Les deux candidats démocrates ont chacun déclaré qu'ils brandiraient la menace de retirer les États-Unis de l'ALENA pour obtenir plus de protection sur des sujets comme le travail ou l'environnement.

L'ALENA est très impopulaire dans les régions industrielles telles que l'Ohio, un des États dont la population se rendra aux urnes mardi pour la course à l'investiture, et Clinton et Obama tentent de s'arracher le soutien des cols bleus qui craignent que le libre-échange leur fera perdre leur emploi.

"Vous savez, il y a une statistique qui mérite d'être connue des citoyens", a soutenu M. Bush. "Nous expédions l'équivalent de 380 milliards $ en marchandises à nos partenaires de l'ALENA sur une base annuelle.

"Beaucoup d'agriculteurs et d'entreprises, grandes ou petites, profitent des avantages d'avoir accès au marché de nos voisins."

De l'avis du président Bush, ce serait une mauvaise mesure que de se retirer unilatéralement du traité simplement pour gagner des points.

Il se fait ainsi l'écho de ministres du gouvernement conservateur au Canada qui affirmaient mercredi que les menaces proférées par les candidats démocrates démontrent leur manque de connaissance du libre-échange.

Le ministre du Commerce international, David Emerson, et son collègue des Finances, Jim Flaherty, avaient tous deux invité les candidats démocrates à revoir leurs données sur les bénéfices dont tirent les Américains de l'ALENA.

Le premier ministre Stephen Harper a pour sa part indiqué jeudi aux Communes que l'administration américaine commettrait une grave erreur en rouvrant des négociations sur l'accord.
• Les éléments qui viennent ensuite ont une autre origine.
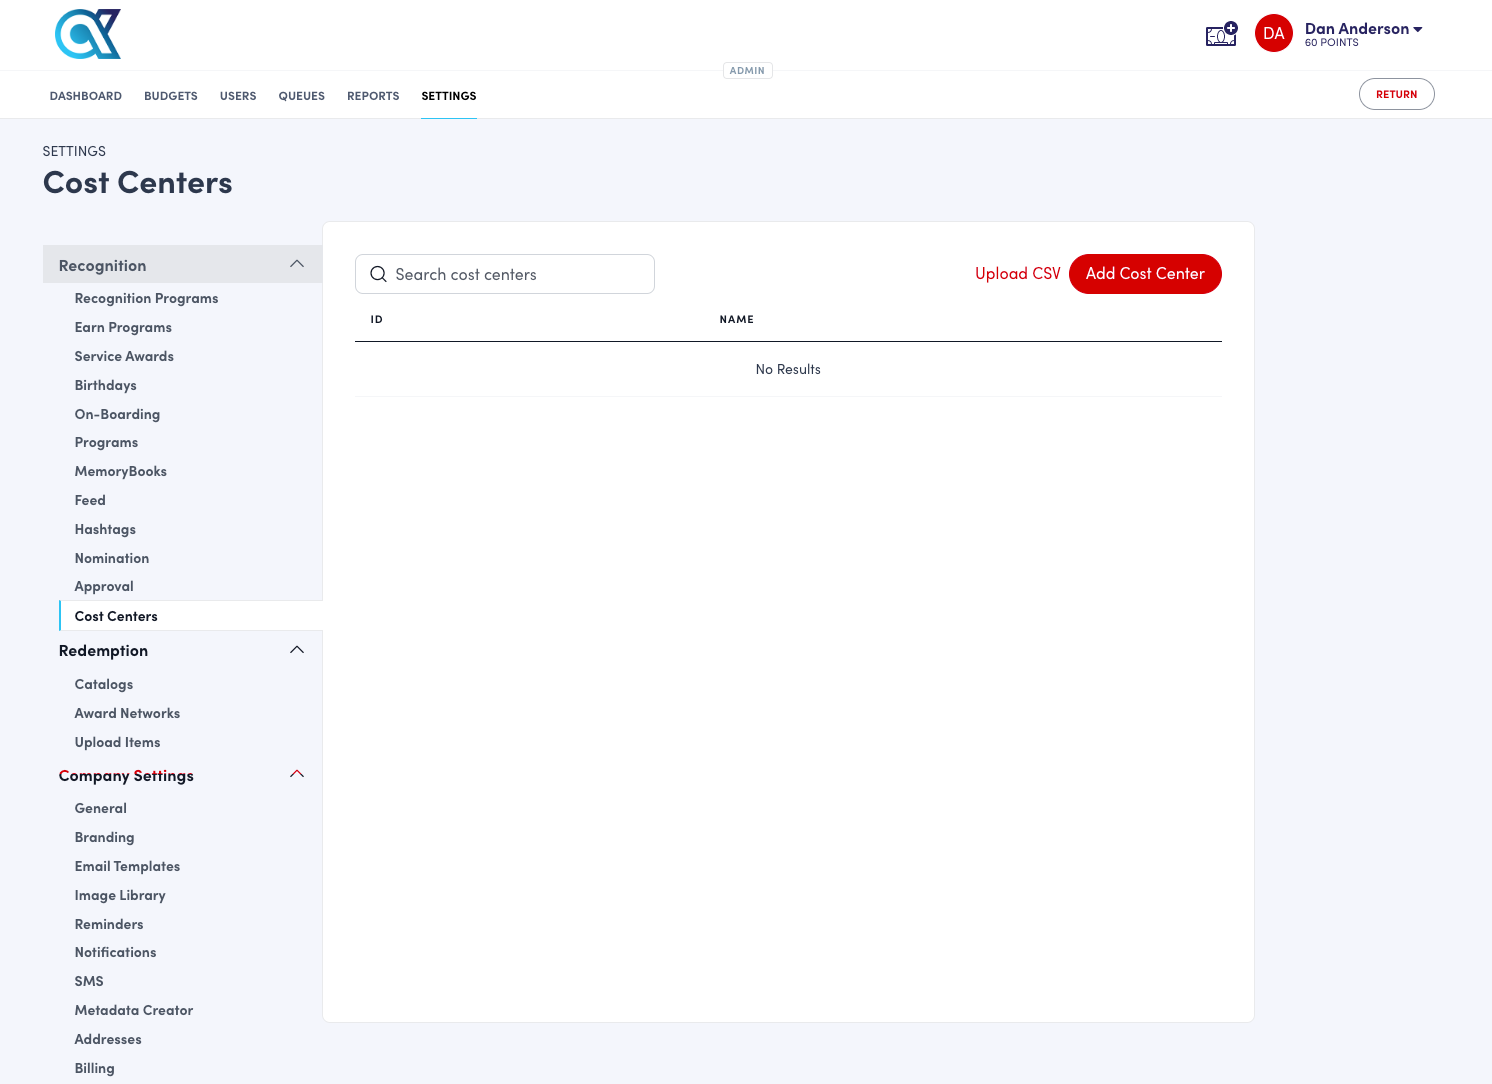Switch to the BUDGETS tab

tap(170, 95)
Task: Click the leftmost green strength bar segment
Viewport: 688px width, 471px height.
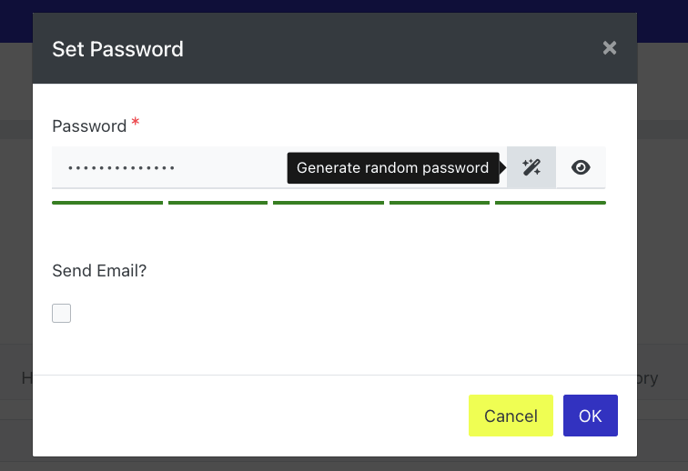Action: click(x=108, y=203)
Comme l'ont fait ses deux ministres la veille, il a averti que l'accès des Américains au pétrole canadien serait sur la table de négociation si des pourparlers venaient à être entamés.

M. Harper a convenu que le Canada "a certaines choses à discuter" avec son voisin du sud, mais qu'il avait "de gros doutes" sur l'éventualité qu'un futur président américain s'engage dans une telle voie.

Le chef du Nouveau Parti démocratique, Jack Layton, a quant à lui demandé au premier ministre de tirer avantage de la situation et d'en profiter pour négocier de meilleures clauses sur le travail et l'environnement.